If all you are doing is re-sampling from the empirical distribution, why not just study the empirical distribution? For example instead of studying the variability by repeated sampling, why not just quantify the variability from the empirical distribution?
-
8"*(In this sense,) the bootstrap distribution represents an (approximate) nonparametric, noninformative posterior distribution for our parameter. But this bootstrap distribution is obtained painlessly - without having to formally specify a prior and without having to sample from the posterior distribution. Hence we might think of the bootstrap distribution as a “poor man’s” Bayes posterior.*" Hastie et al. *The Elements of Statistical Learning*". Sect. 8.4. – usεr11852 Mar 04 '18 at 15:36
-
It's still more pain than just studying the empirical distribution. For example, one line of code will return you the variance of the empirical distribution. It also takes much less time than re-sampling. – ztyh Mar 04 '18 at 15:37
-
8How would we quantify the uncertainty of our estimates from the empirical distribution? – usεr11852 Mar 04 '18 at 15:39
-
I guess sometimes its not easy to calculate the variability of the estimate. Thanks for pointing out. – ztyh Mar 04 '18 at 15:43
-
@usεr11852 But I guess still, if your estimate is $T(X)$, then you want $E[T(X)^2]-E[T(X)]^2$, where expectation is with respect to the empirical measure. How hard can this be? calculate $T(X)$ or $T(X)^2$ for each sample observation and take a mean. So I'm not convinced... – ztyh Mar 04 '18 at 16:07
-
No, you don't want $E[T(X)^2]-E[T(X)]^2$ with respect to the empirical measure, you want it with respect to the true, unobserved measure, from which your data is but one sample. Bootstrapping is a way of getting a first-order (IIRC) approximation to many samples, which naturally will get you better results. – jbowman Mar 04 '18 at 16:12
-
Also if you map each sample $X$ to $T(X)$ you get a distribution of $T(X)$, which is the thing that the bootstrap samples will converge to after MANY samples. Why bother!! – ztyh Mar 04 '18 at 16:13
-
@jbowman bootstrap is only using the data from that one sample (empirical measure), so its not first order at all. – ztyh Mar 04 '18 at 16:15
-
2"Under mild regularity conditions, the bootstrap yields an approximation to the distribution of an estimator or test statistic that is at least as accurate as the approximation obtained from first-order asymptotic theory ". http://www.unc.edu/~saraswat/teaching/econ870/fall11/JH_01.pdf. – jbowman Mar 04 '18 at 16:35
-
@jbowman that approximation is only of the empirical measure you observed. Which you already have! So why not just use it... – ztyh Mar 04 '18 at 16:39
-
10You are arguing, not trying to understand. Believe me, you have not come to a realization that the bootstrap is worthless contra to that of many thousands of statisticians over four or so decades. You did not read the quote carefully. I think you have failed to grasp the key role randomness plays in statistics. Statements like "Why bother!!" with respect to "get a distribution of $T(X)$ are... unusual, to say the least. If you don't think it important to understand the distribution of your estimates, you might want to consider why the field of statistics exists at all, and re-think that. – jbowman Mar 04 '18 at 16:42
-
5@ztyh You say "if you map each sample $X$ to $T(X)$ you get a distribution of $T(X)$". Perhaps you should think about this, how would you map a single point $X_i$ to $T(X) = \bar{X}$? Or any function $T(X_1, X_2, \cdots X_n)$ for that matter. – knrumsey Mar 04 '18 at 20:07
3 Answers
Bootstrapping (or other resampling) is an experimental method to estimate the distribution of a statistic.

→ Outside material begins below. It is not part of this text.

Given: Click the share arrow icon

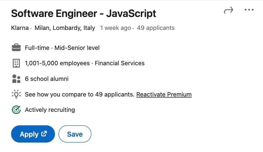Looking at the screenshot, I should pyautogui.click(x=228, y=11).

It is a very straightforward and easy method (it just means you compute with many random variants of the sample data in order to obtain, an estimate of, the desired distribution of the statistic).
You most likely use it when the 'theoretical/analytical' expression is too difficult to obtain/calculate (or like aksakal says sometimes they are unknown).
- Example 1: If you do a pca analysis and wish to compare the results with 'estimates of the deviation of the eigenvalues' given the hypothesis that there is no correlation in the variables.
You could, scramble the data many times and re-computing the pca eigenvalues such that you get a distribution (based on random tests with the sample data) for the eigenvalues.
Note that the current practices are gazing at a scree plot and apply rules of thumb in order to 'decide' whether a certain eigenvalue is significant/important or not.
- Example 2: You did a non-linear regression y ~ f(x) providing you with some estimate of bunch of parameters for the function f. Now you wish to know the standard error for those parameters.
Some simple look at the residuals and linear algebra, like in OLS, is not possible here. However, an easy way is to compute the same regression many times with the residuals/errors re-scrambled in order to get an idea how the parameters would vary (given the distribution for the error term can be modeled by the observed residuals).

- 43,080
- 1
- 72
- 161
-
2I think your example is not a bootstrap. Its just sampling from a known null distribution. Bootstrap is where you have one sample and repeatedly sample again from that sample. – ztyh Mar 04 '18 at 16:55
-
4In your question you imagine to calculate the variance of a sample, which is indeed simple and does not require bootstrapping. In my example I speak about a situation in which we have a value which is derived from the sample. Then we can not simply compute a variance anymore, still we wish to know how it varies. By scrambling the data many times and re-computing the pca eigenvalues you can get such a distribution (random) data that follows the distribution of your sample. If I am not mistaken this *is* called bootstrapping. – Sextus Empiricus Mar 04 '18 at 17:01
-
1Ok, I see where I was misunderstanding things. Your example makes sense. Thanks. – ztyh Mar 04 '18 at 17:07
The key thing is that the bootstrap isn't really about figuring out features of the distribution of the data, but rather figuring out features of an estimator applied to the data.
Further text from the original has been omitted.